» WHAT THE TASK REQUIRES
Note on the material below: return exactly the lines from the line that holds "Click the Import 4th Level Pricing button" through the line that holds "You are a computer-use", and leave out each picture.

» SUPPLIED DATA
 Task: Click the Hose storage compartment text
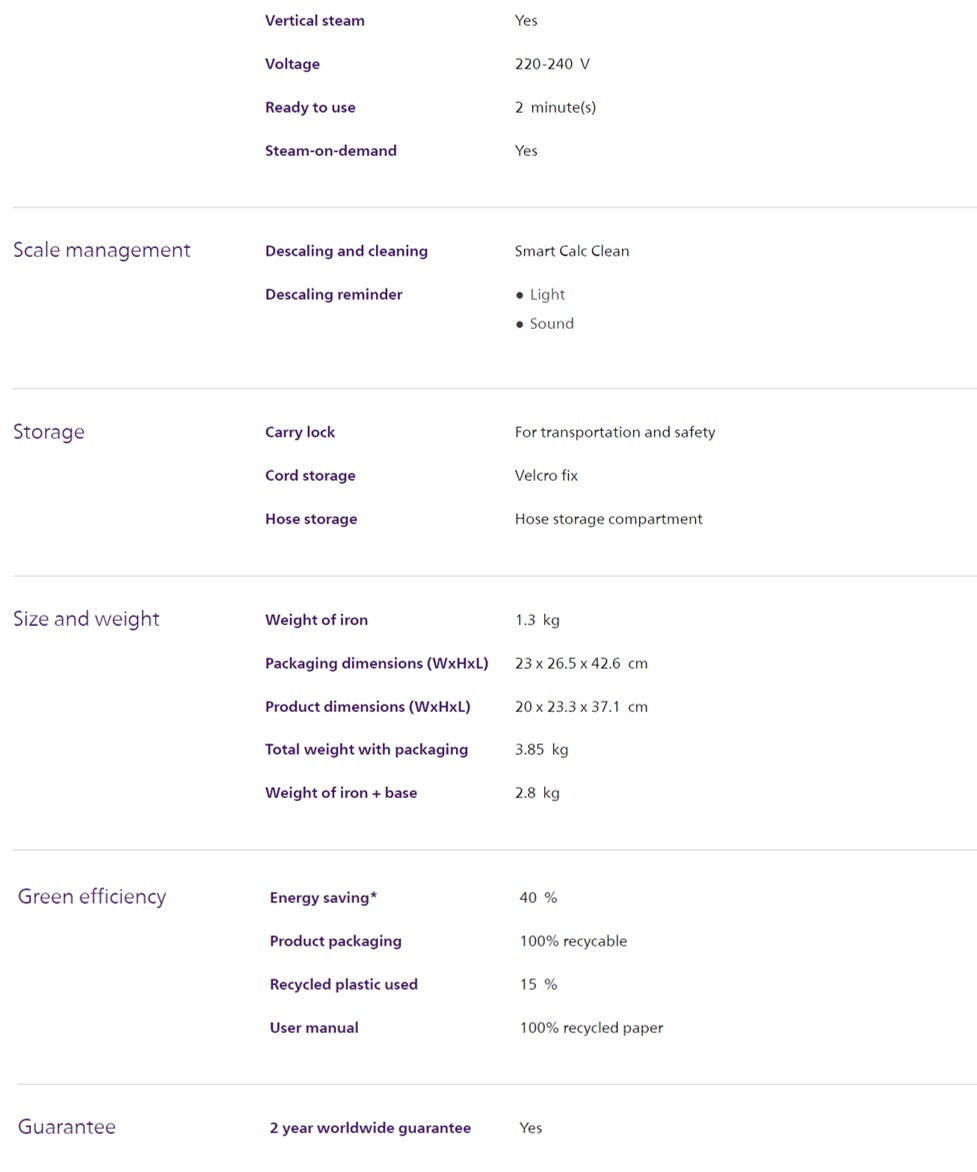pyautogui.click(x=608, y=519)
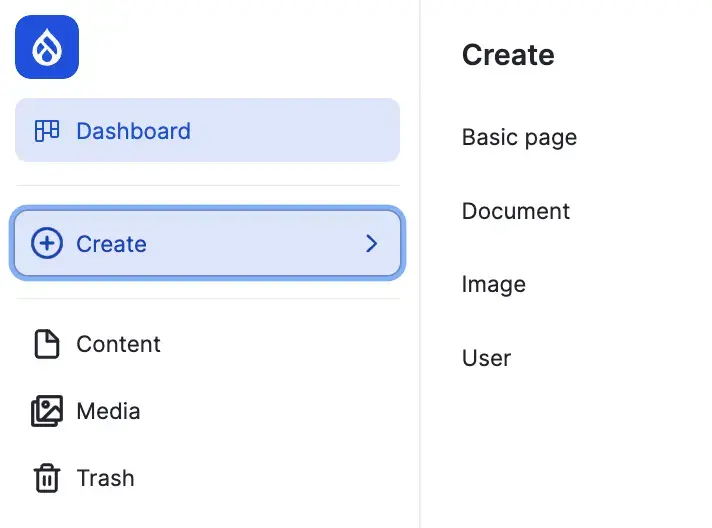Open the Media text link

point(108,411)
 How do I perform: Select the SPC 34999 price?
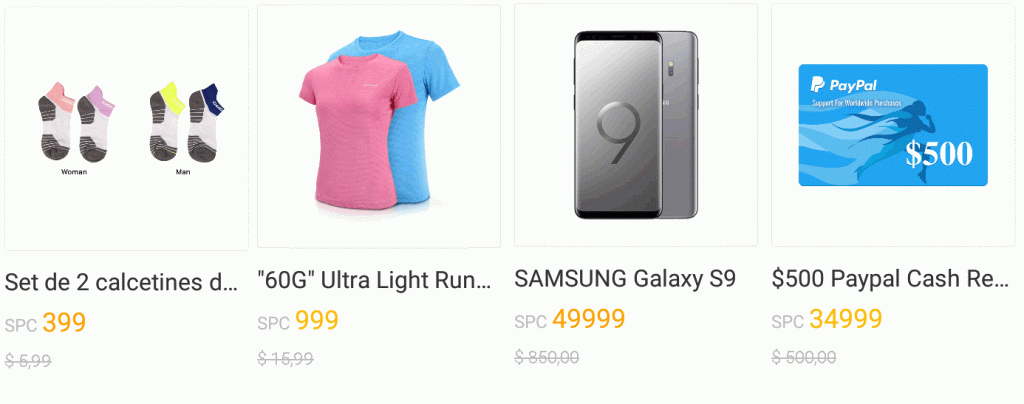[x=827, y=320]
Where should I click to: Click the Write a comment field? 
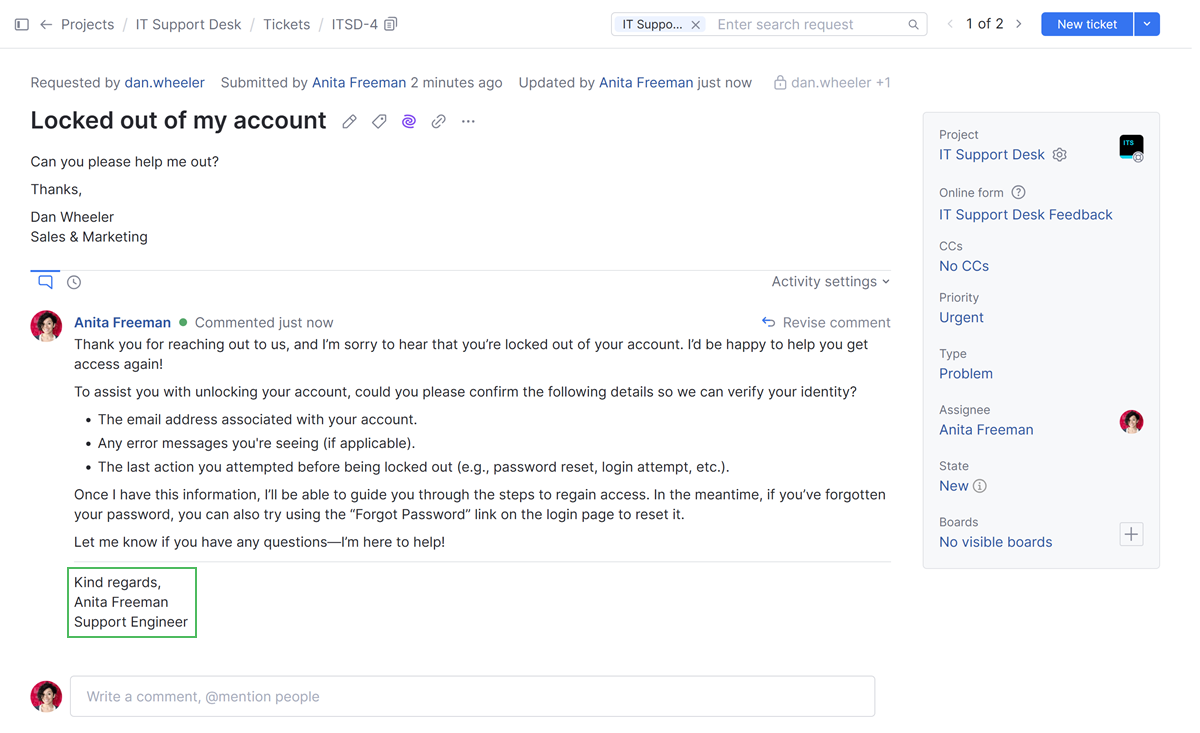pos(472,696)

---

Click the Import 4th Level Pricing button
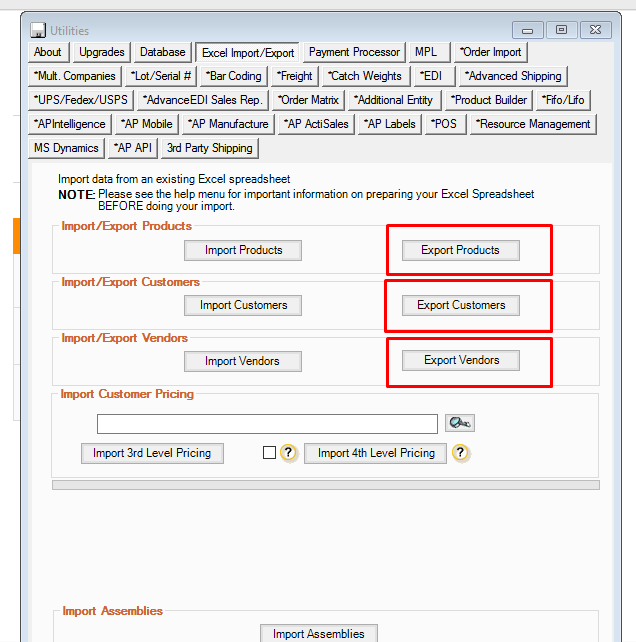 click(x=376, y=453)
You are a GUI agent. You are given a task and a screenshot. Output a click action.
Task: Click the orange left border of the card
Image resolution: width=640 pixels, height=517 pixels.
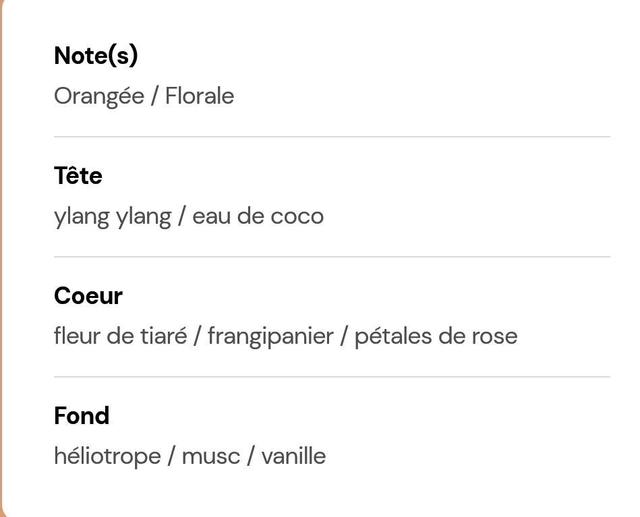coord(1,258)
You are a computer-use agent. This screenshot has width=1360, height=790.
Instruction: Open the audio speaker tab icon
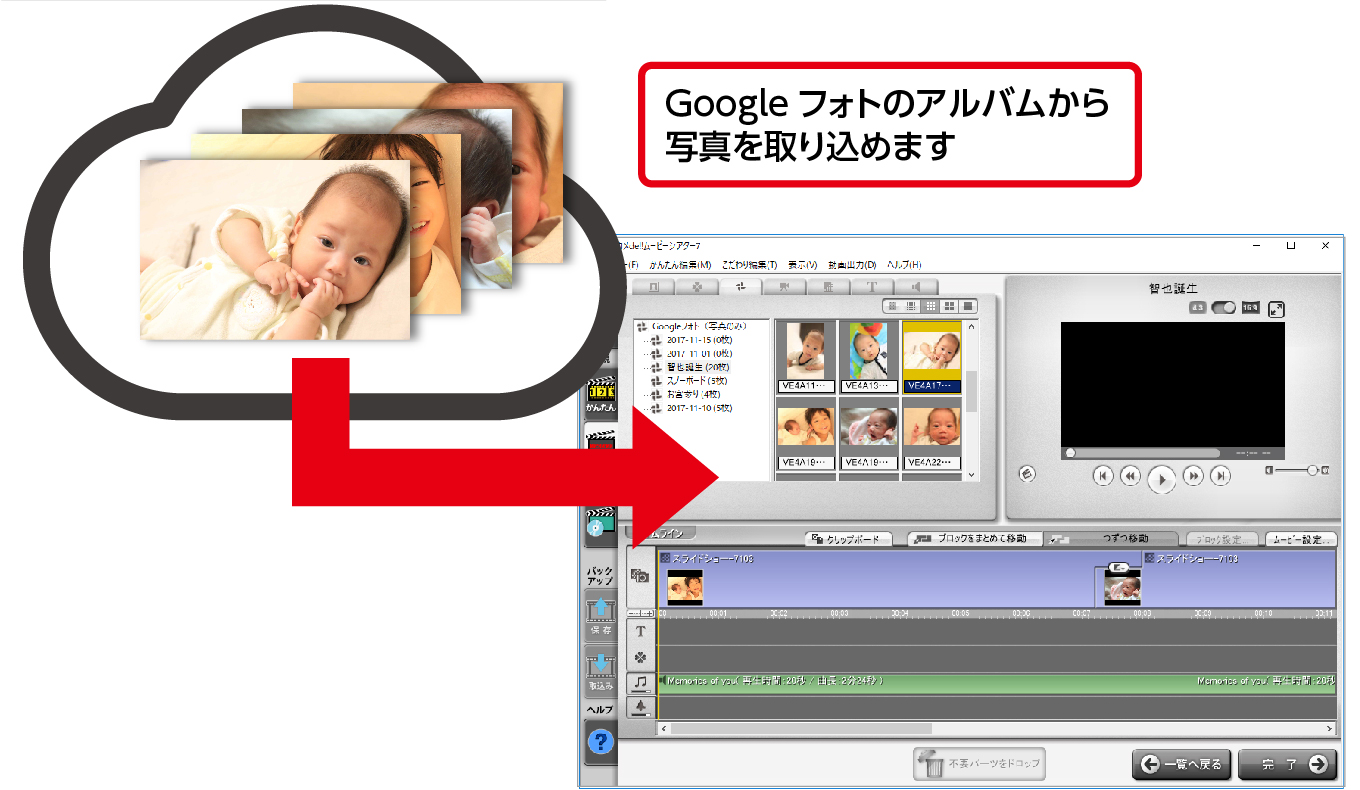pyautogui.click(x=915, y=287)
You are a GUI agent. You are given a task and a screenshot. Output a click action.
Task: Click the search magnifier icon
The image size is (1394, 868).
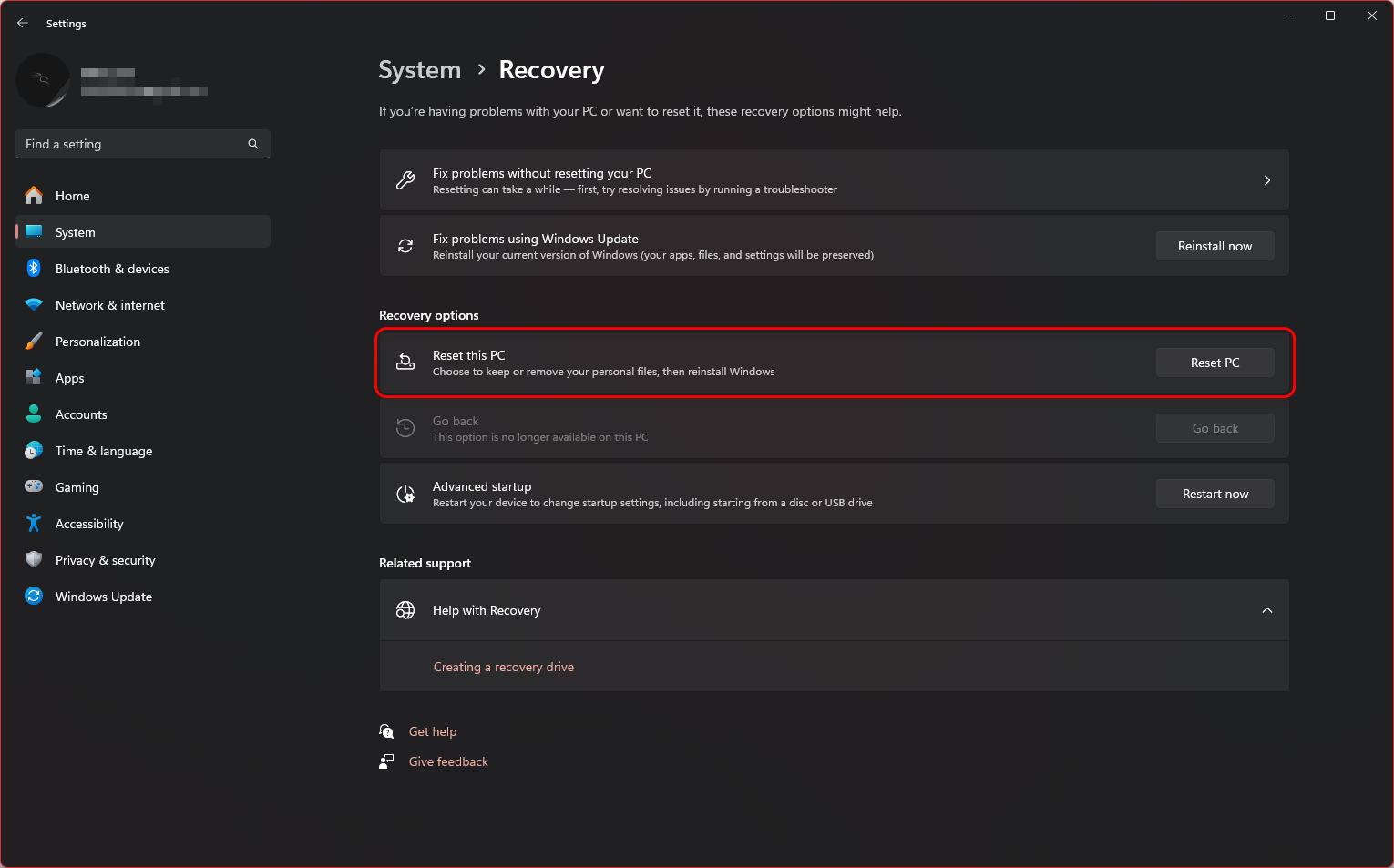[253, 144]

» TASK OUTPUT
Click the Import 4th Level Pricing button
 click(x=376, y=453)
You are a GUI agent. You are given a task and a screenshot. Output a click action.
Task: Click the orange left border of the card
Image resolution: width=640 pixels, height=517 pixels.
coord(1,258)
You are a computer-use agent. This screenshot has width=1360, height=790.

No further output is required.